◆ Excerpted records:
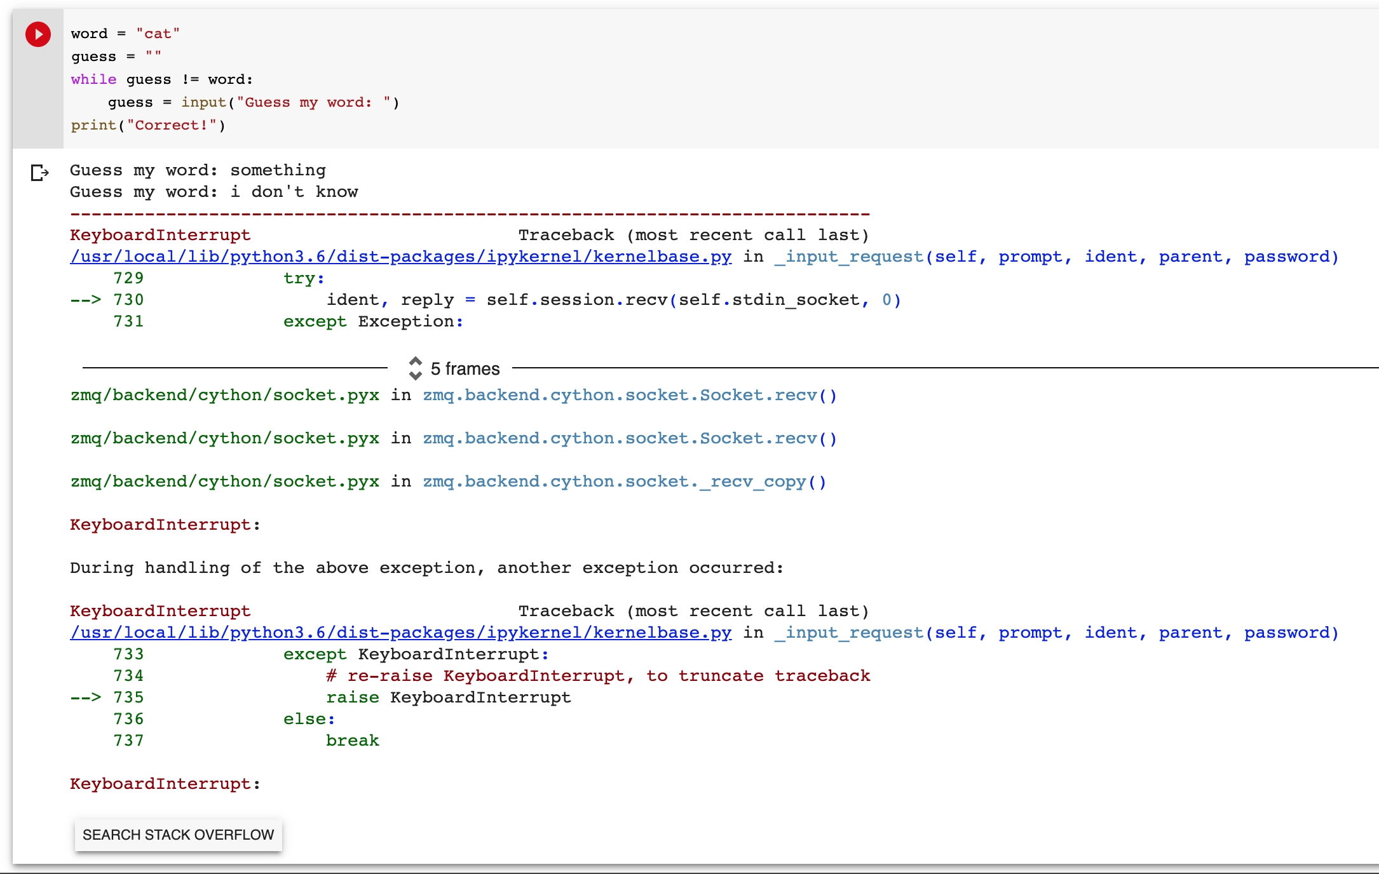Toggle the 5 frames disclosure control
Viewport: 1379px width, 874px height.
click(x=416, y=368)
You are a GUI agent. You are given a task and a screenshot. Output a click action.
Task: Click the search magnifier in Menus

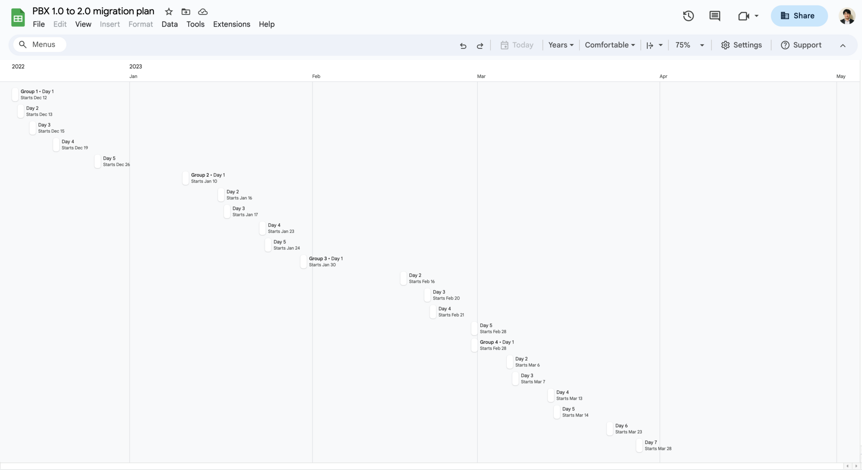tap(23, 44)
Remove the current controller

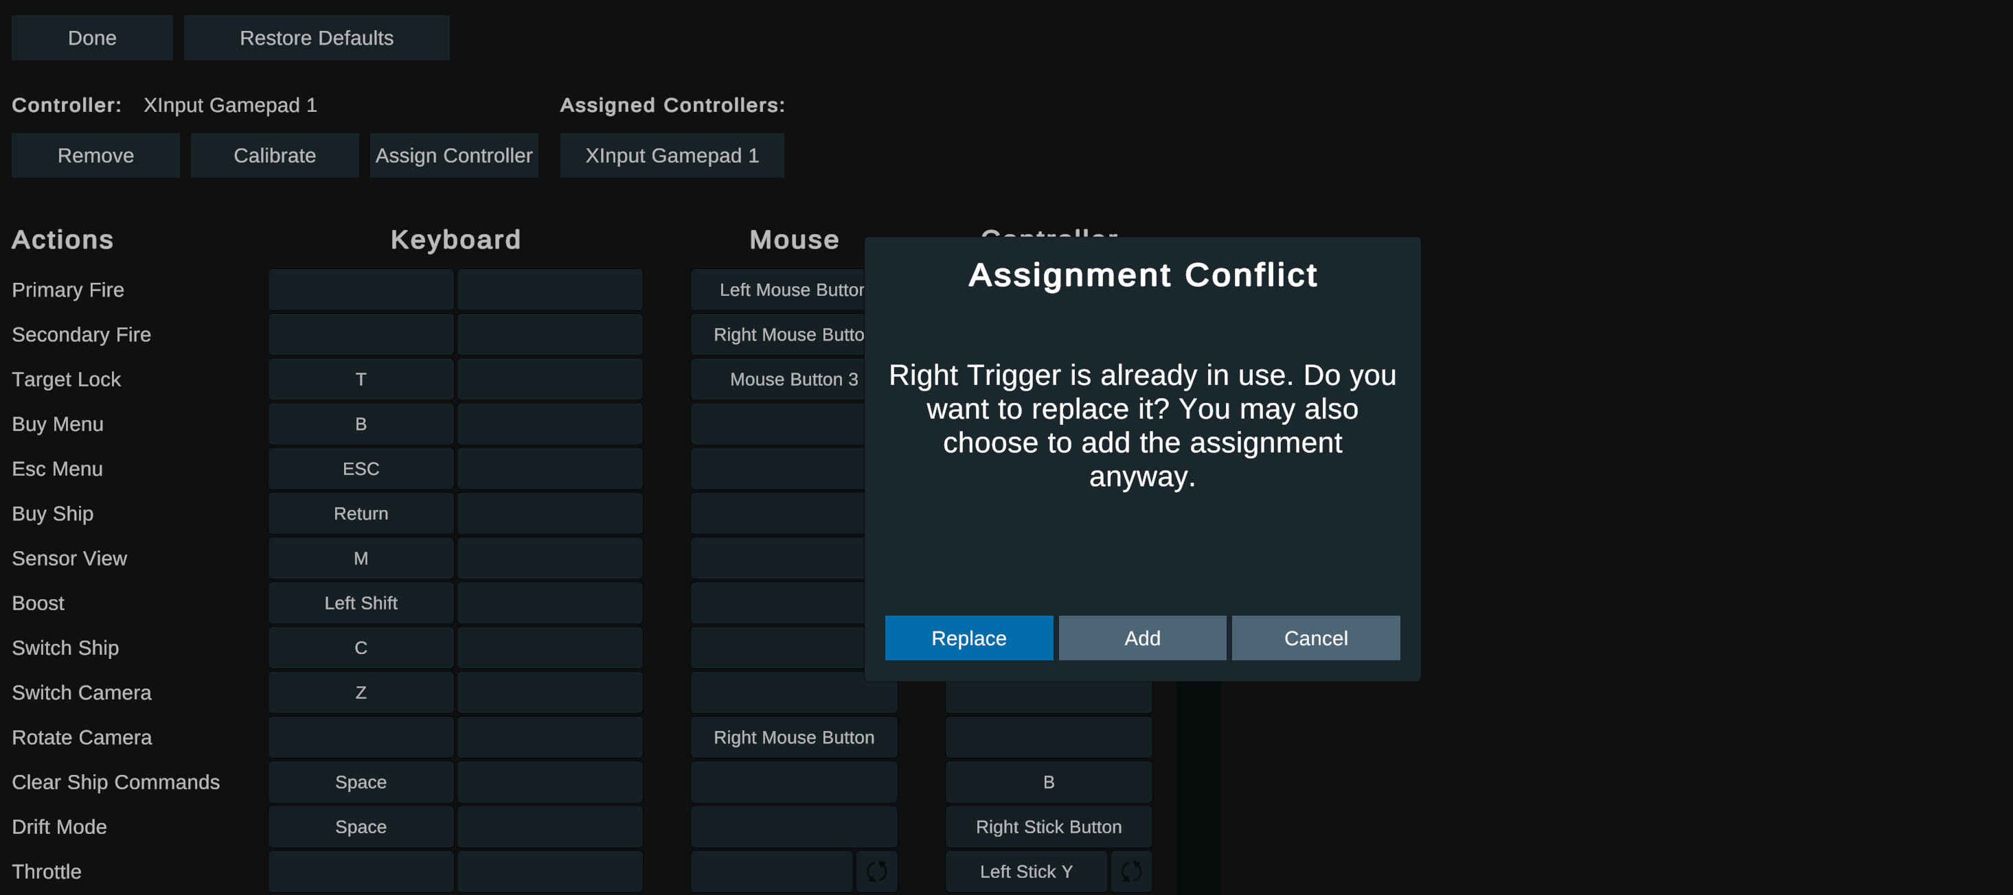[x=95, y=155]
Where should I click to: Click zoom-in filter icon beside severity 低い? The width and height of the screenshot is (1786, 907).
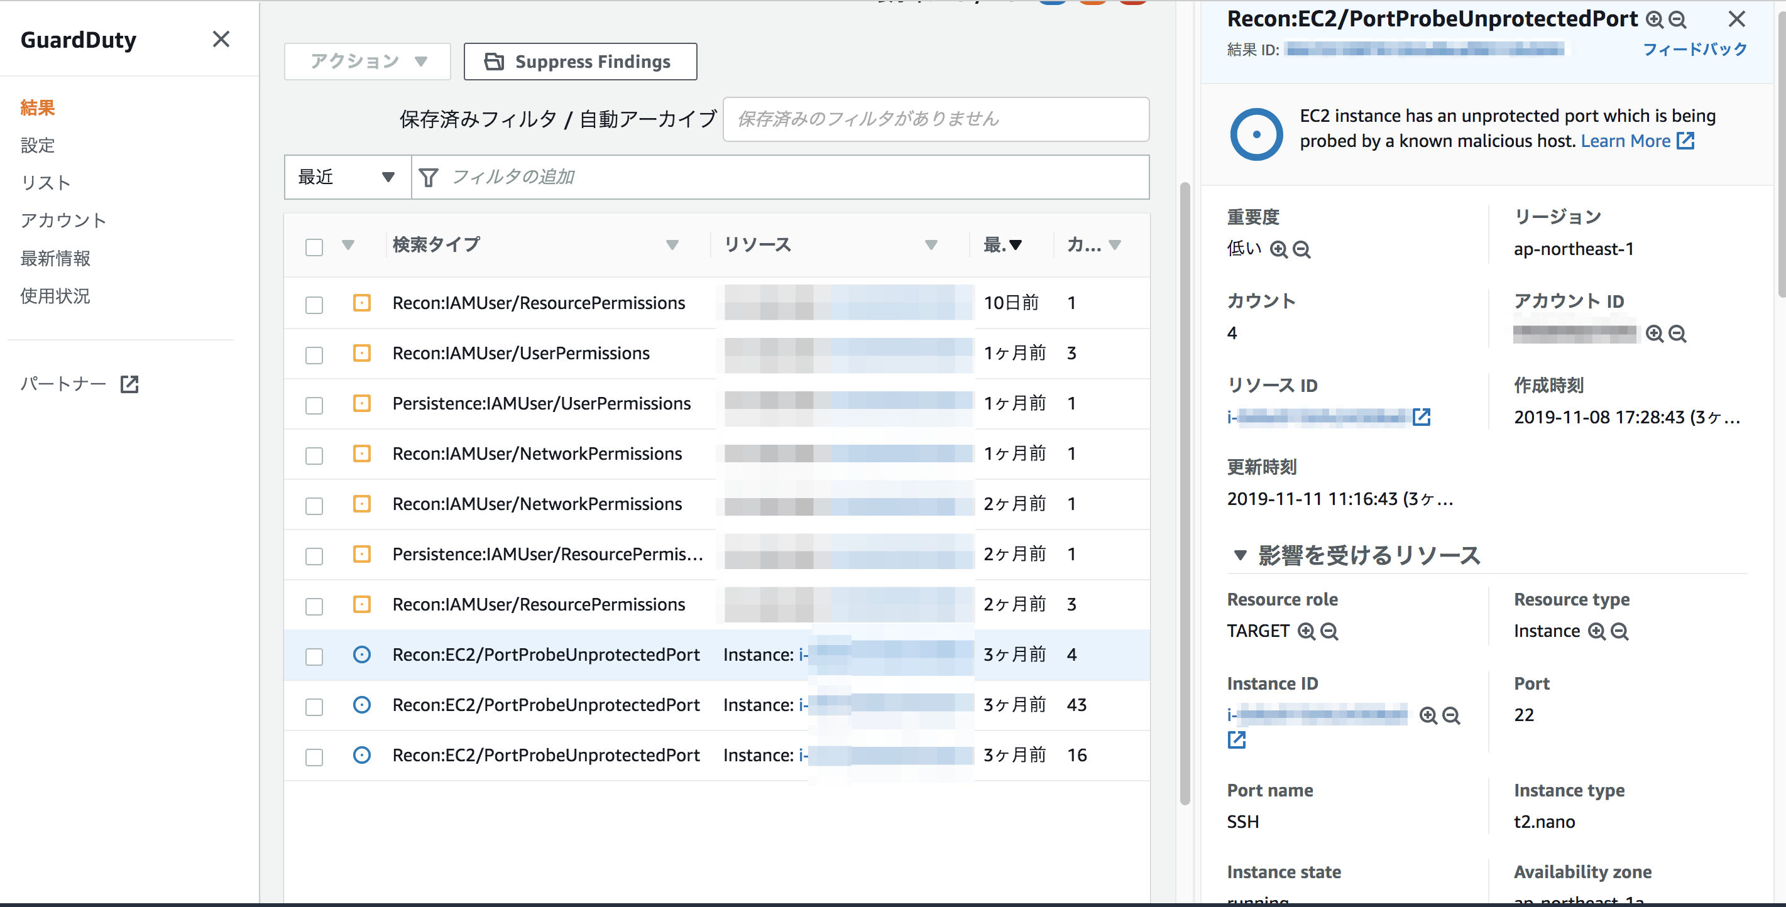pos(1278,249)
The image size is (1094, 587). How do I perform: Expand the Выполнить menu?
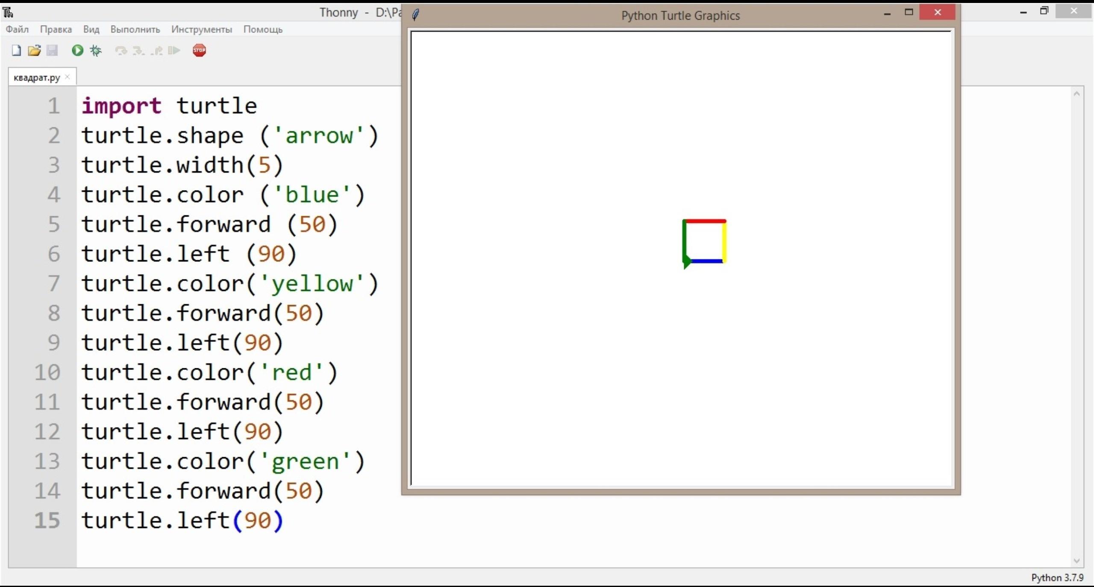pos(135,29)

◆ Try it:
Retype, word for word, the line containing "Remove the current controller" and each line after it through the end of the data, leaving any picture out.

◆ Exercise response:
Remove the current controller

[x=95, y=155]
Where should I click to: Click zoom-in filter icon beside severity 低い? The width and height of the screenshot is (1786, 907).
pos(1278,249)
The image size is (1094, 587). How do I perform: Expand the Выполнить menu?
pos(135,29)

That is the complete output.